### [REQUIREMENT]
Which lines in the rows below contain the word "height"? Pull out each of them in full.

## BEGIN EXERCISE INPUT

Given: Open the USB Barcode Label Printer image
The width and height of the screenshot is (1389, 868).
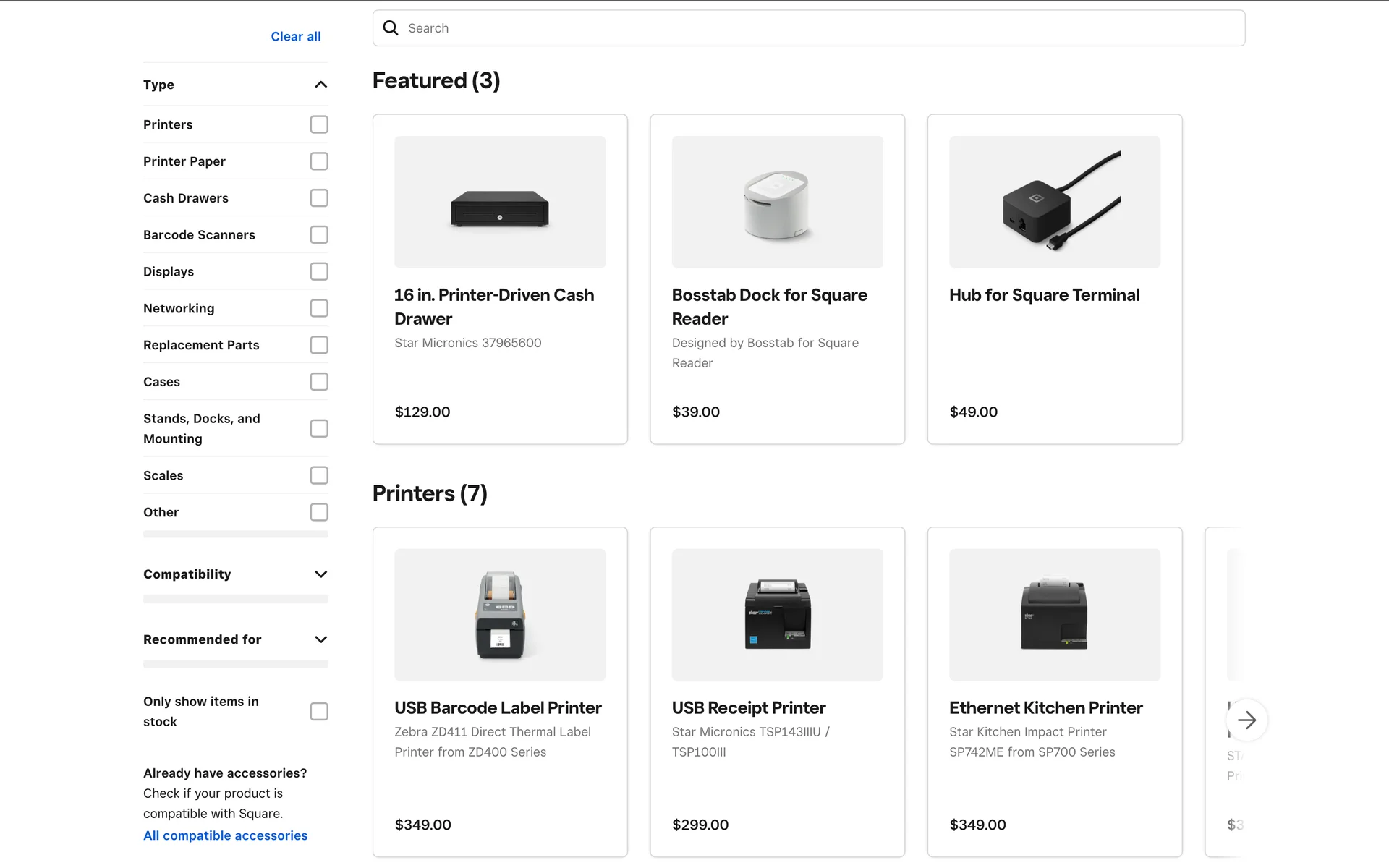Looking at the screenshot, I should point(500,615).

## END EXERCISE INPUT
## BEGIN EXERCISE INPUT

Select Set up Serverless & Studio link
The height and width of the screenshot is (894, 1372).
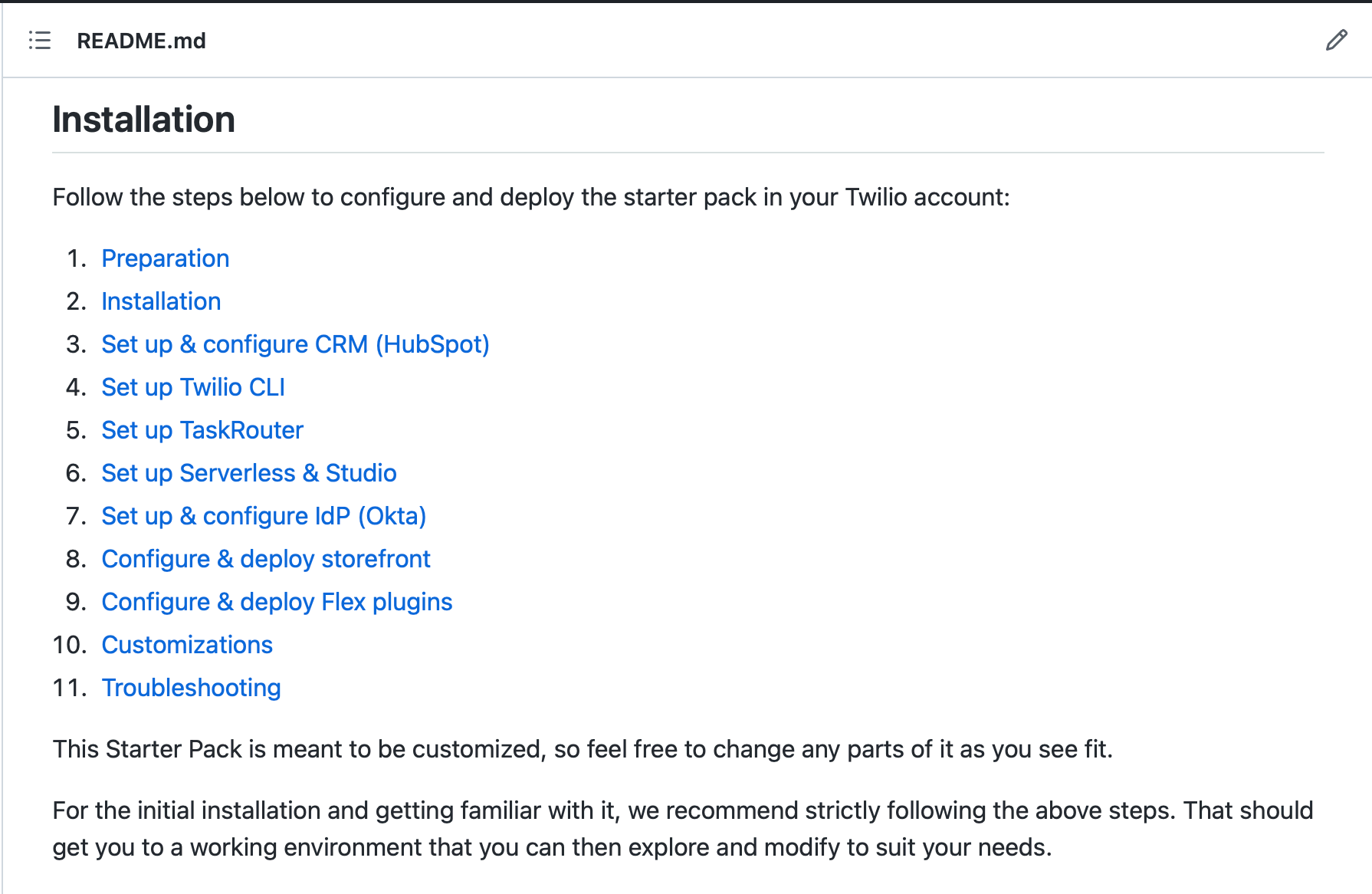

## END EXERCISE INPUT

### [RESULT FOR THIS EXERCISE]
The width and height of the screenshot is (1389, 868).
The height and width of the screenshot is (894, 1372).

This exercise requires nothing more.